Die Ergebnisse des Verbundprojekts, das vom Bundesministerium für Bildung und Forschung (BMBF) gefördert wurde, sind in dem Artikel „Stabilization of mineral-associated organic carbon in Pleistocene Permafrost” in der Fachzeitschrift “Nature Communications” veröffentlicht.
Die Arktis erwärmt sich dramatisch schnell im Vergleich zu anderen Teilen der Erde. Ein großer Teil von ihr ist von Permafrostboden bedeckt und enthält große Mengen an Kohlenstoff, fast doppelt so viel wie die Atmosphäre. Dieser Kohlenstoff stammt von Pflanzen, die über Jahrtausende gewachsen sind, im Boden zersetzt und "eingefroren" wurden. Aufgrund stark steigender Temperaturen in der Arktis, taut dieser gigantische Gefrierschrank immer stärker und schneller auf. Der darin gespeicherte, alte Kohlenstoff kann nun von Mikroorganismen abgebaut werden, wodurch Kohlendioxid und Methan in die Atmosphäre freigesetzt wird. Diese Treibhausgase beschleunigen die Klimaerwärmung. Je wärmer es wird, desto mehr Treibhausgase werden wiederum aus Permafrostböden freigesetzt, so dass sich die Temperaturen weiter erhöhen und die Permafrostböden noch schneller tauen. „Es besteht somit eine Rückkopplung von Kohlenstoff im Permafrost mit dem Klima, deren Stärke vor allem von denjenigen Faktoren abhängt, die den mikrobiellen Abbau beeinflussen“, sagt Janet Rethemeyer.
Wissenschaftler*innen vom Institut für Geologie und Mineralogie der Uni Köln, der Universität Tübingen, der Technischen Universität München und des Alfred-Wegener-Instituts in Potsdam haben lange Permafrostkerne aus der sibirischen Arktis untersucht. Die Kerne stammen aus sehr eisreichen, feinkörnigen Sedimenten - ähnlich wie Löss in unseren Breiten - die in der letzten Eiszeit in großen Bereichen von Sibirien und Alaska abgelagert wurden. Die bis zu 12 m langen Bohrkerne umfassen Sedimente, die sich über einen Zeitraum von bis zu 55.000 Jahren abgelagert haben.

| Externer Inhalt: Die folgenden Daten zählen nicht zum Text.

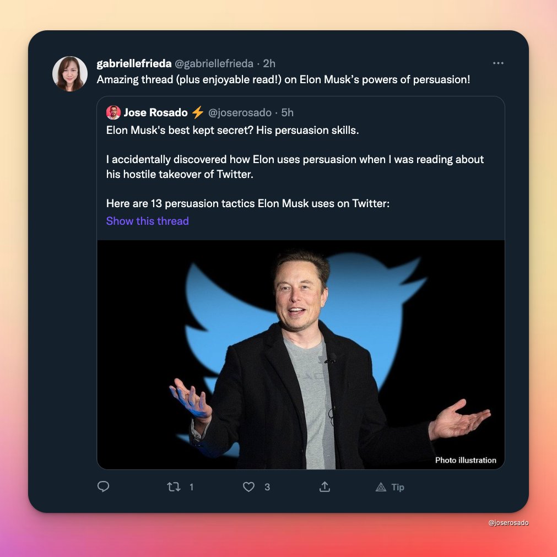
Task: Click the Tip label text
Action: click(398, 488)
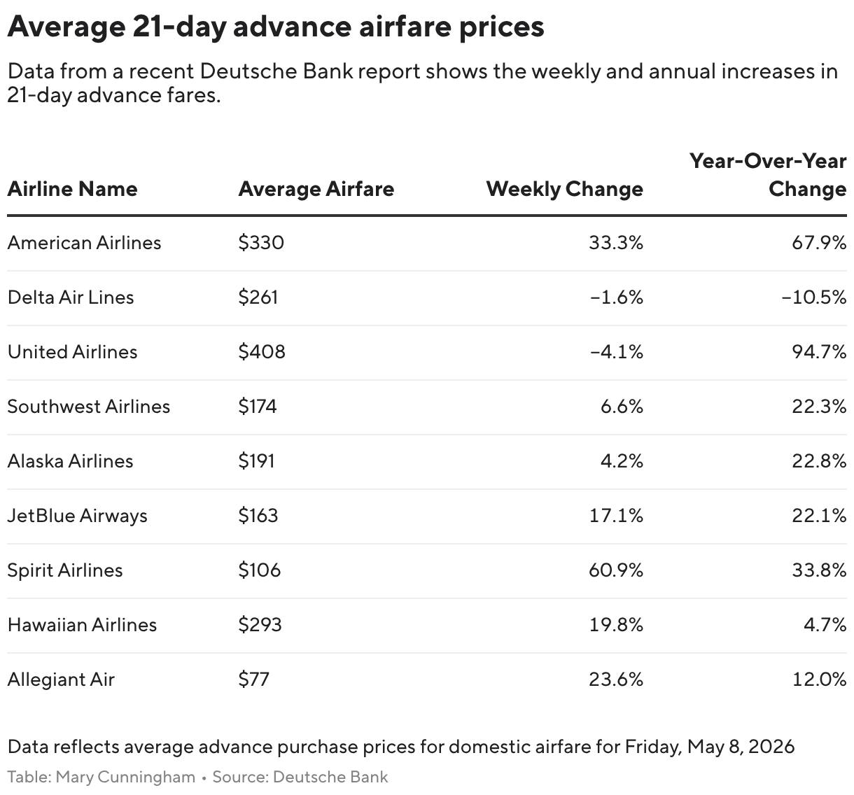
Task: Select American Airlines' 33.3% weekly change
Action: pyautogui.click(x=616, y=243)
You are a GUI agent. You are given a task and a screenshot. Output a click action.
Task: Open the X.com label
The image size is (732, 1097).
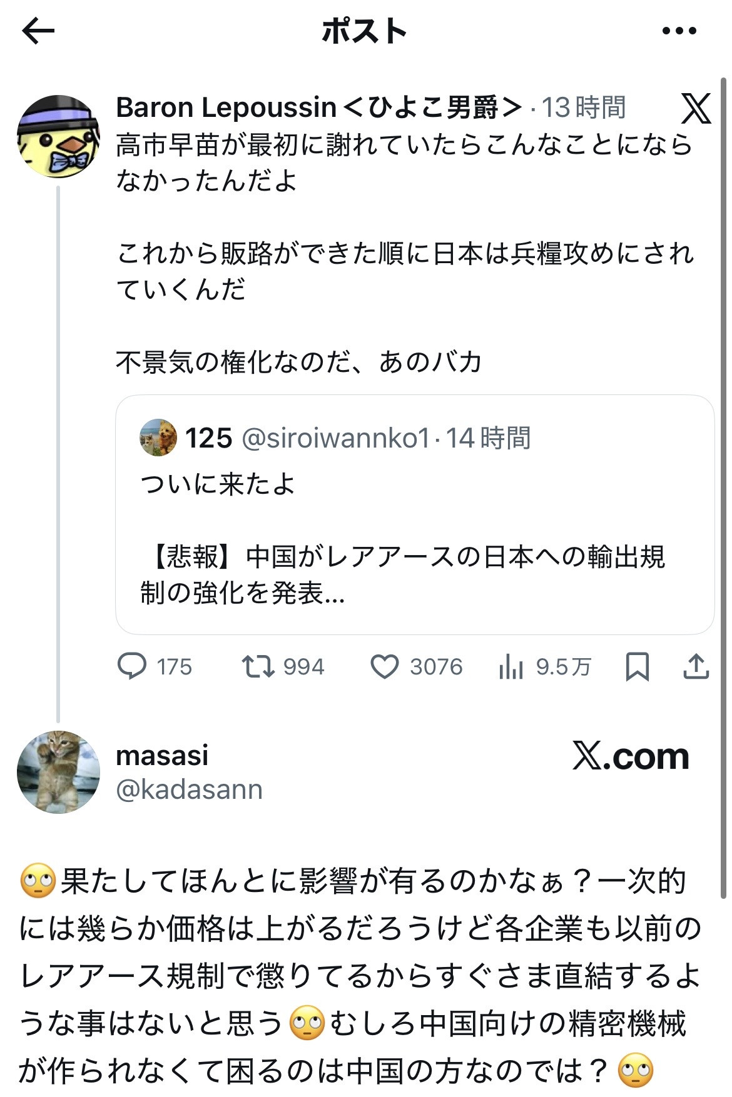tap(631, 756)
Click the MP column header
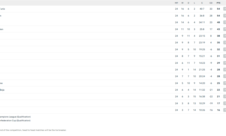Image resolution: width=226 pixels, height=136 pixels. 176,3
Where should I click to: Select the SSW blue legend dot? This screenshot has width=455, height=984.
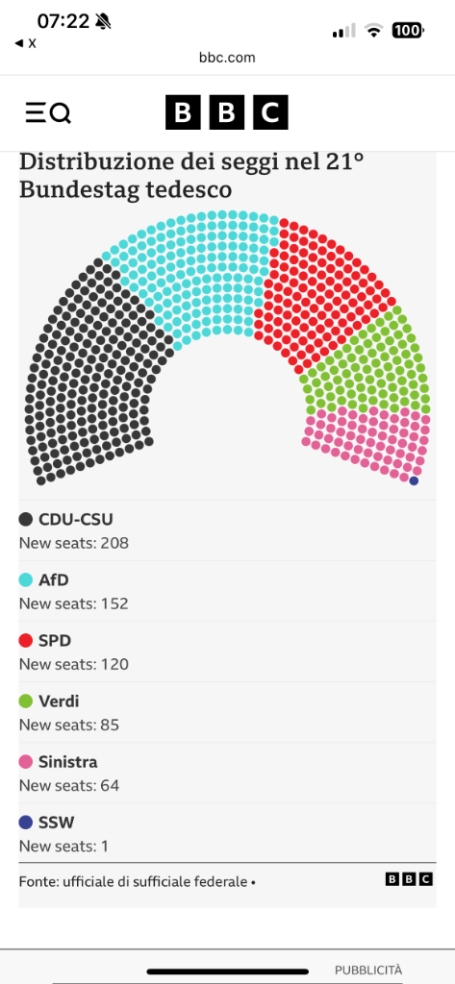click(26, 823)
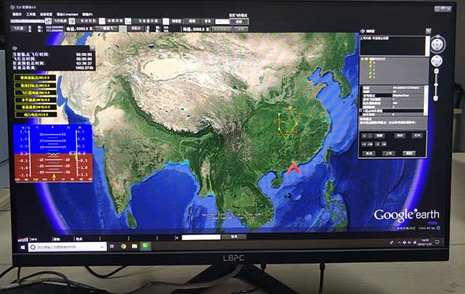The image size is (465, 294).
Task: Click the Google Earth vertical zoom slider
Action: 436,84
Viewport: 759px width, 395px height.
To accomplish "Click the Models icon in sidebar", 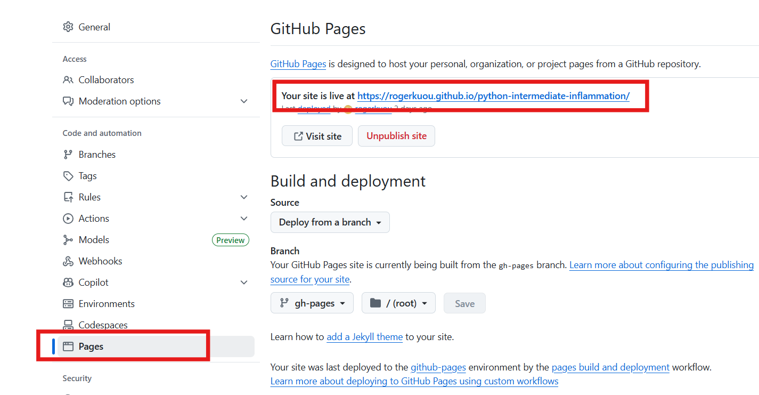I will click(68, 239).
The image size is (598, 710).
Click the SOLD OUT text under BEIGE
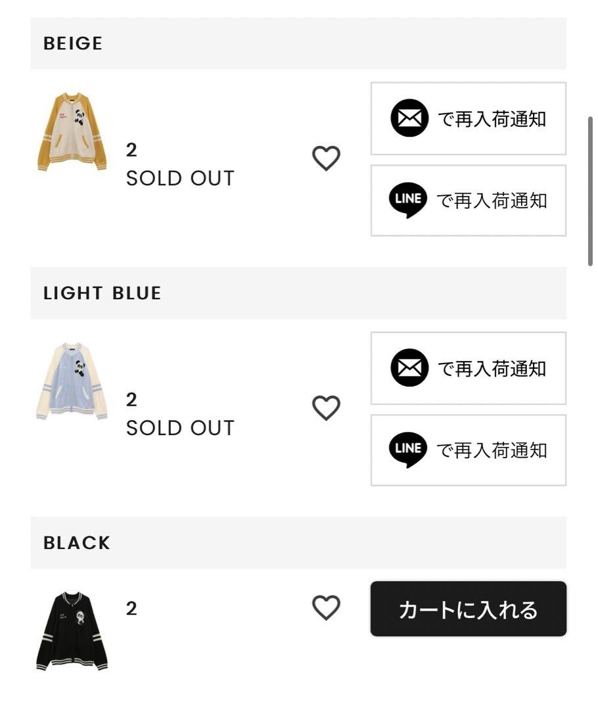tap(180, 178)
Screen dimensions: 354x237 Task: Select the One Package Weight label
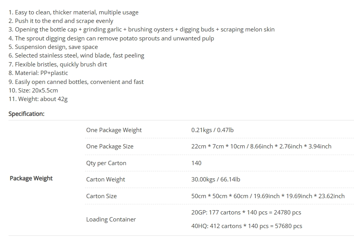tap(114, 130)
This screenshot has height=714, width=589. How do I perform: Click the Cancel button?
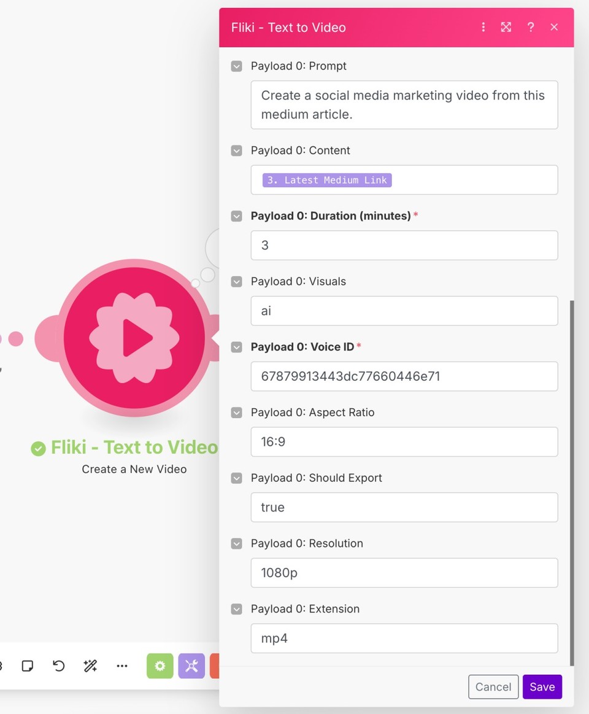click(x=493, y=686)
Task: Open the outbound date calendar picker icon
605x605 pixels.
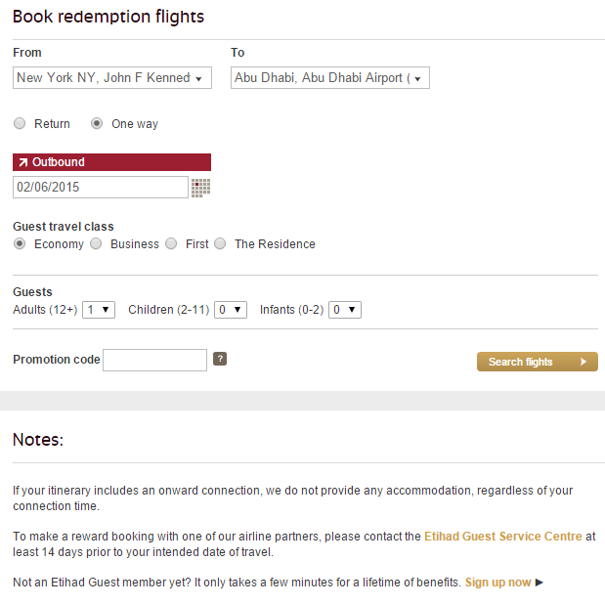Action: [200, 188]
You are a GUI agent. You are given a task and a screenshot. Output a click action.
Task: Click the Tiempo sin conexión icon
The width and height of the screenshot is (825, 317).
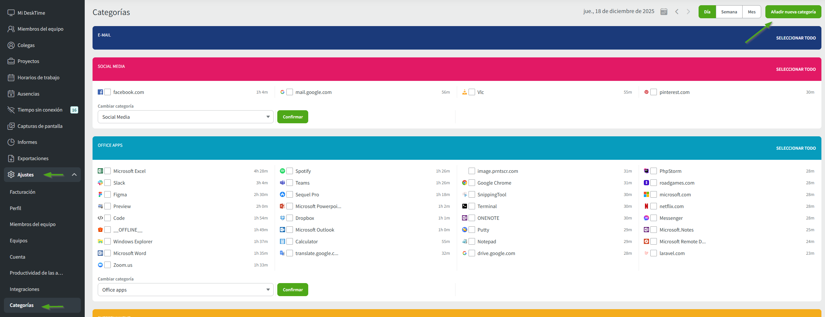(x=11, y=110)
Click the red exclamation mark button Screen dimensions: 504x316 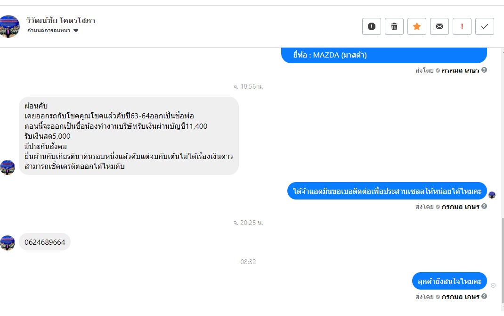[462, 26]
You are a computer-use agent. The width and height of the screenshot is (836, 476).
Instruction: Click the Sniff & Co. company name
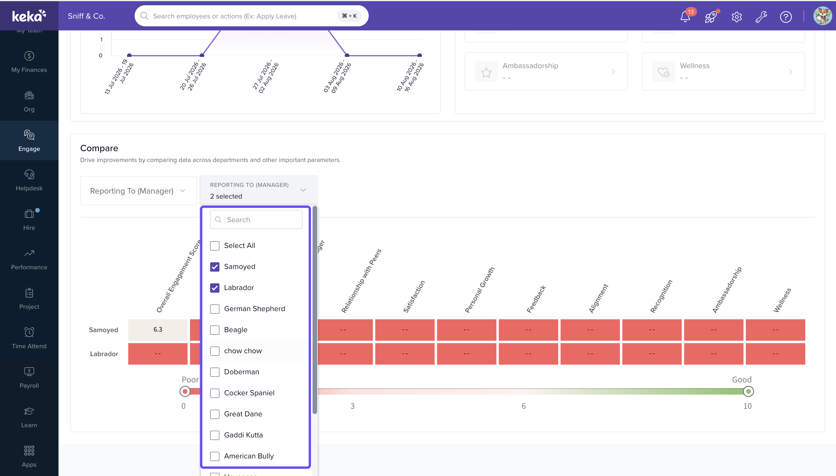point(86,16)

Die Analysen der Permafrostkerne zeigen, dass ein erheblicher Teil (25-35 Prozent) des Kohlenstoffs mit den mineralischen Bodenpartikeln verbunden und somit schwerer zugänglich für Mikroorganismen ist. „Vorhersagen zu den Wechselwirkungen zwischen den tauenden Permafrostböden und dem Klima sind sehr kompliziert, da die mikrobielle Abbaubarkeit des Materials in den Permafrostkernen im Zeitverlauf der letzten 55.000 Jahre stark variiert. Dies liegt an den unterschiedlichen Klimabedingungen während dieses langen Ablagerungszeitraums“, erläutert Janet Rethemeyer. Wärmere und feuchtere Bedingungen bewirkten eine schlechtere Bindung des Kohlenstoffs an die Mineralpartikel, während ein kälteres und trockeneres Klima zu einer stärkeren Bindung, vor allem an Eisenoxide, führte. Durch eine stärkere Bindung an Eisenoxide sind die Abbauraten des alten Pflanzenmaterials geringer, wie Professor Dr. Michael Bonkowski vom Institut für Zoologie, Abteilung Terrestrische Ökologie der Uni Köln in Laborversuchen zeigen konnte.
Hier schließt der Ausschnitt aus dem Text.